--- Aim of the task ---
Every line containing the string "computer" should be returned from the records.

(Saved data entries)
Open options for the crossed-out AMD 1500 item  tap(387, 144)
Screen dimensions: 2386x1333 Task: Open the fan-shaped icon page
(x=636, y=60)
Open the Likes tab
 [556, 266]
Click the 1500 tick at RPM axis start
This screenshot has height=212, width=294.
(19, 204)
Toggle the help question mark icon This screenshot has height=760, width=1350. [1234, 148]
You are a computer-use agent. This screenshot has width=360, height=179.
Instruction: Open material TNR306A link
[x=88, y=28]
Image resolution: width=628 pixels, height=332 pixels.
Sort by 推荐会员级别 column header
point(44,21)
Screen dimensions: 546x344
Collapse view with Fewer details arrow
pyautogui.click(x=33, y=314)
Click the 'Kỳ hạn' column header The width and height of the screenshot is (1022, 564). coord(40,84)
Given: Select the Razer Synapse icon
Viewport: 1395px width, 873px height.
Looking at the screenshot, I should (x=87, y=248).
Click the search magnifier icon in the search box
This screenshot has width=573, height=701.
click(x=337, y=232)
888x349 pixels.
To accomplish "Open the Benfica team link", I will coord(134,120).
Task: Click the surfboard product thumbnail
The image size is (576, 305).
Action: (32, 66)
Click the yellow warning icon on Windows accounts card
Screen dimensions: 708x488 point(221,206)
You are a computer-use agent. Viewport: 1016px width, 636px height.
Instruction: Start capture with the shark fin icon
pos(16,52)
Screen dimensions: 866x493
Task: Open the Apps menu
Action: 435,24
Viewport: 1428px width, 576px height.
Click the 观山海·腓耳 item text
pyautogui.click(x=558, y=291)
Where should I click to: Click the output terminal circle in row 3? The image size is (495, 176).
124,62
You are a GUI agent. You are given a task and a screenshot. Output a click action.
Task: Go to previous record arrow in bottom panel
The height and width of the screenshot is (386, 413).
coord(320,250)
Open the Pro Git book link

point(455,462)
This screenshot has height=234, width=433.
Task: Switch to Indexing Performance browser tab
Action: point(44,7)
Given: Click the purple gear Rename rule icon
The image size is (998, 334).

--- Output for this task ---
You are a computer-use agent. This screenshot has width=360, height=179.
You are a computer-use agent. Viewport: 1016px width, 636px height.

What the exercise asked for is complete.